Kedua orang saksi yang hadir memenuhi panggilan jaksa penyidik untuk dimintai keterangannya adalah RT dari PT PSMI Way Kanan dan AA selaku Direksi PT PSMI periode 2007 sampai 2017.
”Pemeriksaan saksi untuk memperkuat pembuktian dan melengkapi pemberkasan dalam perkara dimaksud. Proses penyidikan juga dilaksanakan secara profesional, independen, dan akuntabel dengan tetap menjunjung tinggi asas praduga tidak bersalah dan prinsip kehati-hatian,” ujar Anang.
Sekedar diketahui, Kejagung saat ini tengah mengusut kasus dugaan korupsi penggunaan dan pemanfaatan kawasan hutan secara ilegal untuk perkebunan tebu yang melibatkan PT PSMI di areal PT Inhutani V, Provinsi Lampung.
Kasus ini menarik perhatian publik setelah Kejagung memamerkan barang bukti berupa tumpukan uang tunai senilai lebih dari Rp1 triliun pada September 2026.
Berdasarkan penelisikan keadilan.id, kronologis dan modus operandi PT PSMI membobol perekonomian negara melalui penguasaan lahan secara illegal sejak tahun 2007 hingga 2020, PT PSMI diduga secara melawan hukum membuka dan memanfaatkan kawasan hutan produksi milik PT Inhutani V seluas 32.375 hektar untuk dijadikan perkebunan tebu.

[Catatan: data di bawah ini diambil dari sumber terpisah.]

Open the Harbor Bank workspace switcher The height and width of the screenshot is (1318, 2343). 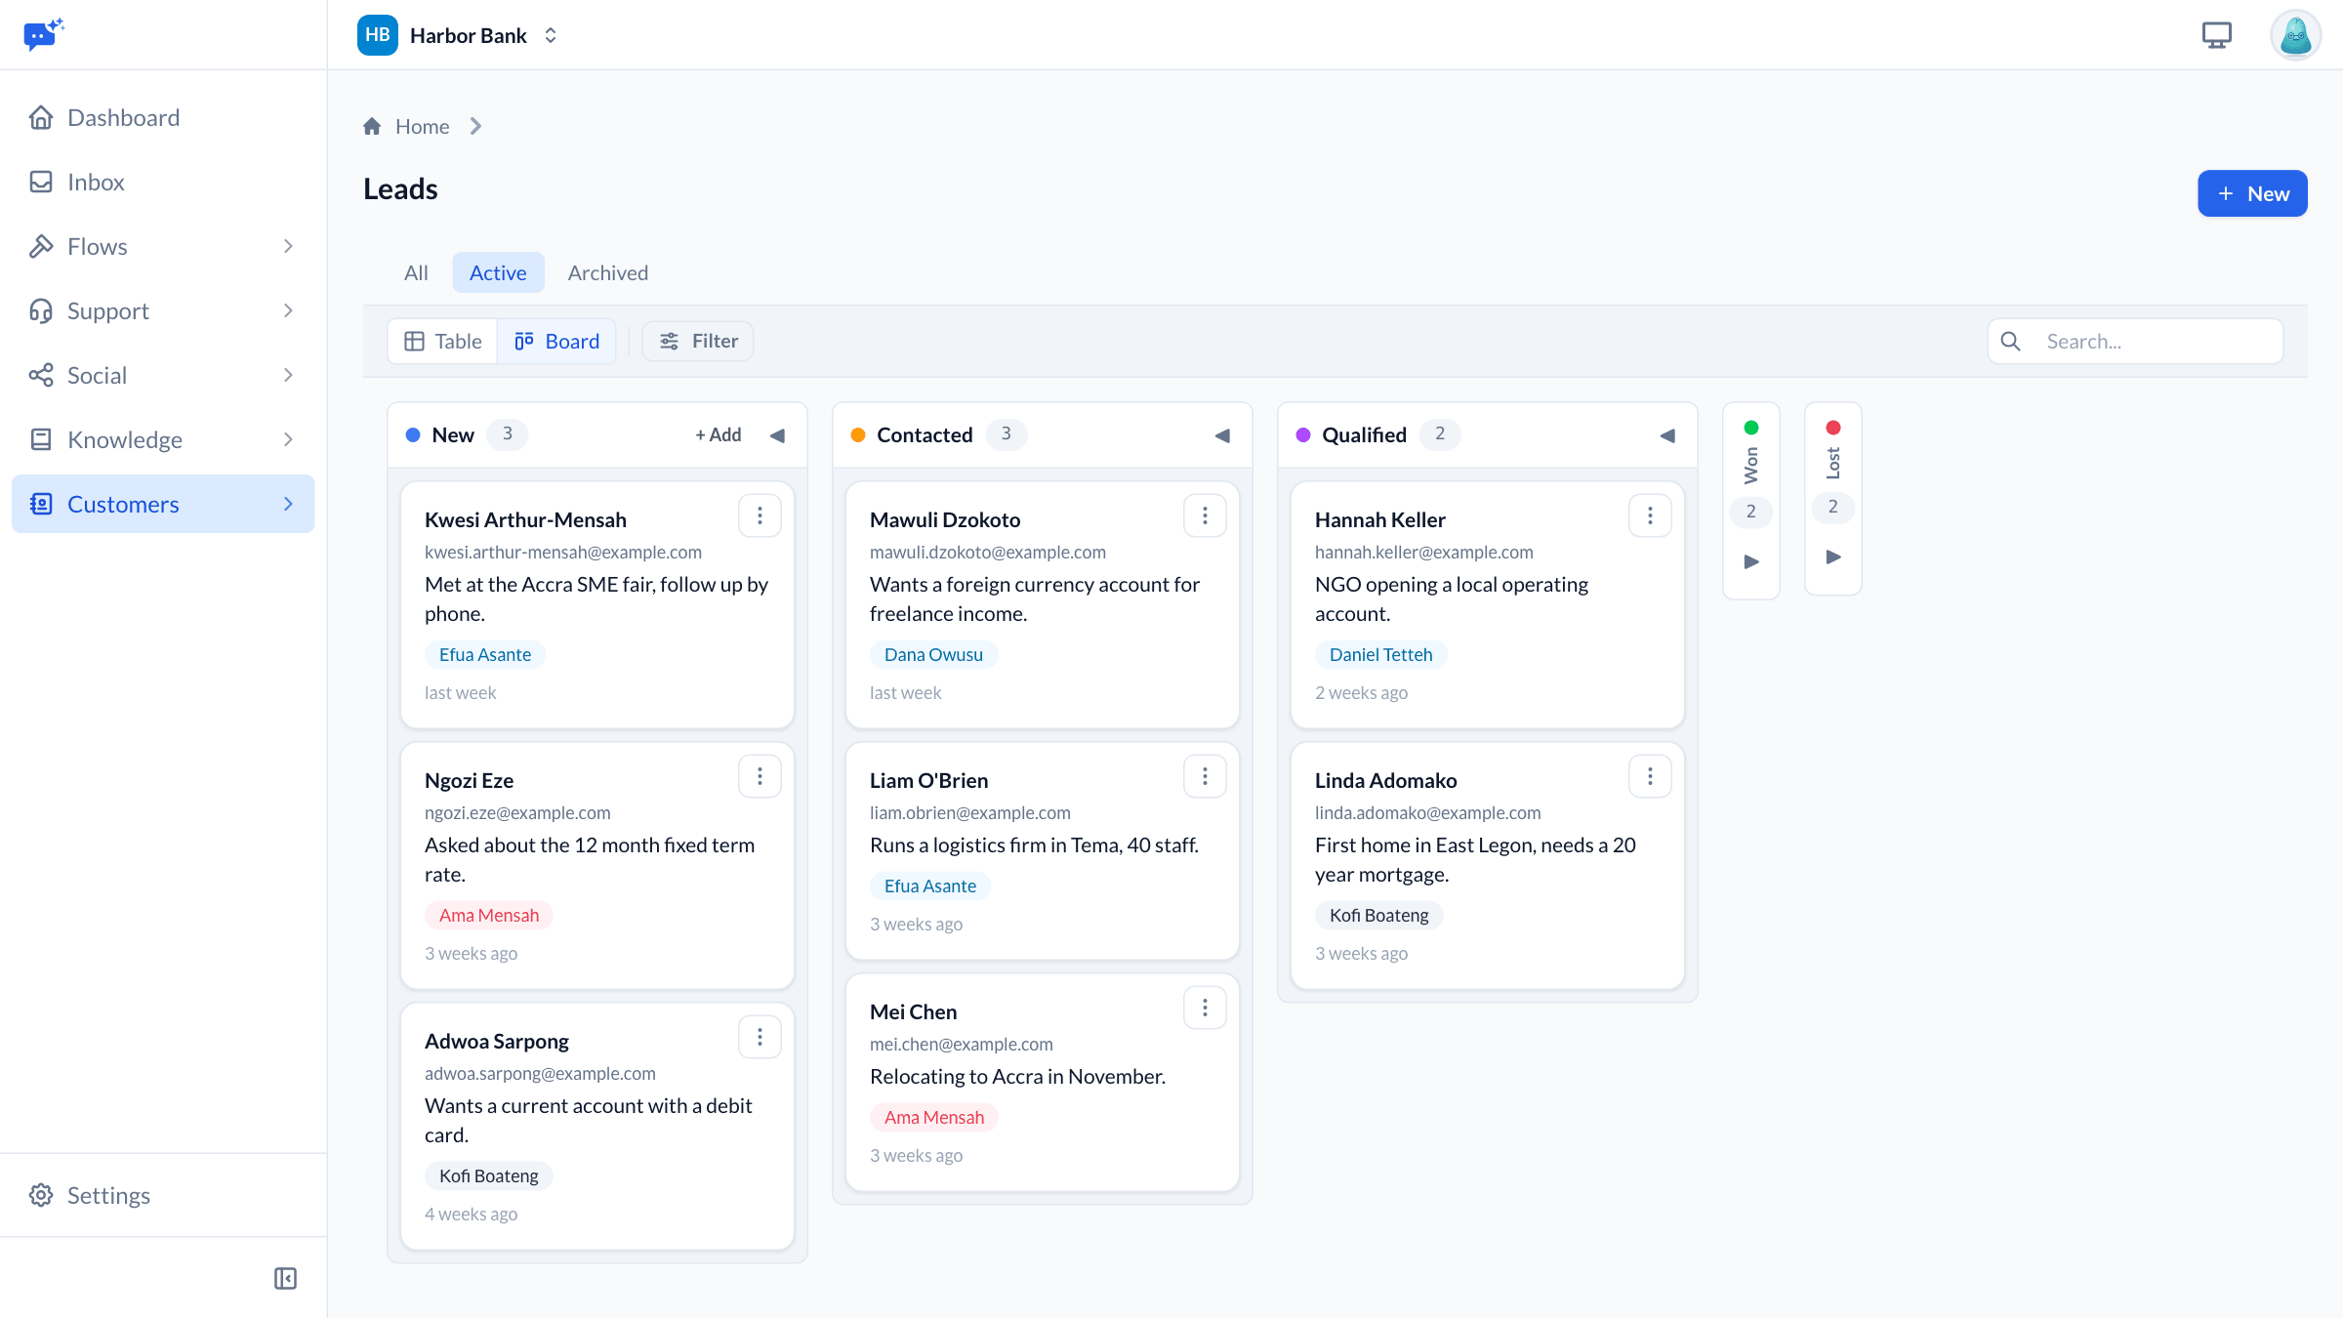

Pada tahun 2013, setelah adanya temuan audit dari BPK, direksi PT PSMI menandatangani Memorandum of Understanding (MoU) kemitraan tumpang sari dengan PT Inhutani V. Penyidik menilai MoU ini melanggar hukum karena dibuat berlaku surut sejak tahun 2007 hingga 2013 alias dibuat berlaku surut.
Langkah manipulatif tersebut diduga sengaja dilakukan agar penggunaan lahan seolah-olah sah secara hukum. Namun, Kementerian Kehutanan melalui Dirjen terkait telah menyatakan bahwa perjanjian kemitraan tersebut tidak sah.
Tim Penyidik Jaksa Agung Muda Bidang Tindak Pidana Khusus (Jampidsus) menyita sejumlah uang tunai yang diserahkan secara sukarela oleh pihak PT PSMI sebagai komitmen (goodwill) jika nantinya terbukti ada kerugian negara di persidangan. Total uang yang disita adalah Rp1.003.184.000.000 (Satu triliun tiga miliar seratus delapan puluh empat juta rupiah), USD 166.000 (Seratus enam puluh enam ribu Dolar AS).
Uang tunai tersebut saat ini dititipkan ke Rekening Pemerintah Lainnya (RPL) Kejaksaan Agung di Bank Syariah Indonesia (BSI) dengan bunga 0% hingga mendapat putusan pengadilan yang berkekuatan hukum tetap (inkrah).
Sampai pertengahan September 2026, Kejagung belum menetapkan satu pun tersangka dalam perkara ini karena masih melengkapi alat bukti dan merampungkan konstruksi hukum perkara.
Apakah setelah pemeriksaan pihak PT PSMI ini akan ada tersangka? Kita tunggu pengumuman Kejagung.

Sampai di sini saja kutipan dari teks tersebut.